Does there come a point in the phishing-dominated world where folk like eBay should just stop sending out emails, and tell customers that’s what they’re doing?
I got an email from eBay this morning. I don’t remember getting one before, but I may have, or else my spam filter discarded it. It sure looked like spam: using my customer sign-on name, it was called ‘eBay’s Top 10 Best Buys’. The email itself had lots of graphics and looked so genuine (including a note on learning more to protect yourself from spoof emails) it could have been a phish.
Actually, it was genuine, but how are we to know? Maybe phishers are just getting smarter, and sending us emails that appear not to be asking for our details anymore. But what would happen if I visited the site and was then asked to sign in to see ‘my customized search options’ (just as a link on the real website asks me too)? Wouldn’t the phisher have achieved the same objective?
Another oddity I noticed: A lot of the images that load on the real website come from a domain called ebaystatic.com, which it’s not possible to access independently. So how are we to verify that the date being loaded comes from a genuine source? Wouldn’t this be perfect for a Multiple Browsers Frame Injection Vulnerability, a fancy term for slipping a fake site into a real one via browser frames.

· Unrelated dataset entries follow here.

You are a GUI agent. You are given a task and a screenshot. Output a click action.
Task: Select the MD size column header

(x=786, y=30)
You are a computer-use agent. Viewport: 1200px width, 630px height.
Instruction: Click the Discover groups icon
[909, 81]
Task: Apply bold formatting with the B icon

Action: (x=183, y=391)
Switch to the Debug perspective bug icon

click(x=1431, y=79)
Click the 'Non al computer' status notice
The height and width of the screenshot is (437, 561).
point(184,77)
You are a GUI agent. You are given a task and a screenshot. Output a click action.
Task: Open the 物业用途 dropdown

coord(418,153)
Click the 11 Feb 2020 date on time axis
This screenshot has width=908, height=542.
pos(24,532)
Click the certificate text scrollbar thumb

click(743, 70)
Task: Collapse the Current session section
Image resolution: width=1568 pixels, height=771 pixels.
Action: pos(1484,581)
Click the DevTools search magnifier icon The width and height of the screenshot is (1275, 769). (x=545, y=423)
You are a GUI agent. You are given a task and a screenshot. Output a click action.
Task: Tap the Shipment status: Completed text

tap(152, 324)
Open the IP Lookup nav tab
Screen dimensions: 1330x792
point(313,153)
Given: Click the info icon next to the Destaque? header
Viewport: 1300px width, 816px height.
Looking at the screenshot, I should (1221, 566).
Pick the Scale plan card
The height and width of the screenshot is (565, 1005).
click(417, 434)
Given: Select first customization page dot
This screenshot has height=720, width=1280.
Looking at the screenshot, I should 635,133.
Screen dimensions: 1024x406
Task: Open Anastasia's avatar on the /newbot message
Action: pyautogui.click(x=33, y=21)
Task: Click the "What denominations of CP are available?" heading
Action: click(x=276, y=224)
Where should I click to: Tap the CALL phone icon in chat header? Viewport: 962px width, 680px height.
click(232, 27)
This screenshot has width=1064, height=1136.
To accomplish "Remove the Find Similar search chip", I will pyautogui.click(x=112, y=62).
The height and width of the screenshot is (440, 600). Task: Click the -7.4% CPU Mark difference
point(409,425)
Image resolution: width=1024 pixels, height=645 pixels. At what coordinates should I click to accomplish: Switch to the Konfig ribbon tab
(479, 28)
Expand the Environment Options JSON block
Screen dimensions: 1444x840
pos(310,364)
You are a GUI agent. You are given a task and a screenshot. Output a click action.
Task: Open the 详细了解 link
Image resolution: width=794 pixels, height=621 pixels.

I don’t know whether eBay and its ilk should just stop sending out emails altogether, so it can tell customers never to trust something that says it’s from eBay. Maybe that’s impossible. But I’m willing to put money on the notion that phishers will get more sophisticated, and it won’t take them long to figure out that more subtle methods are required to lure victims into giving up their details, and the best way to do that would be to offer them special deals from a source they trust. Like, say, eBay.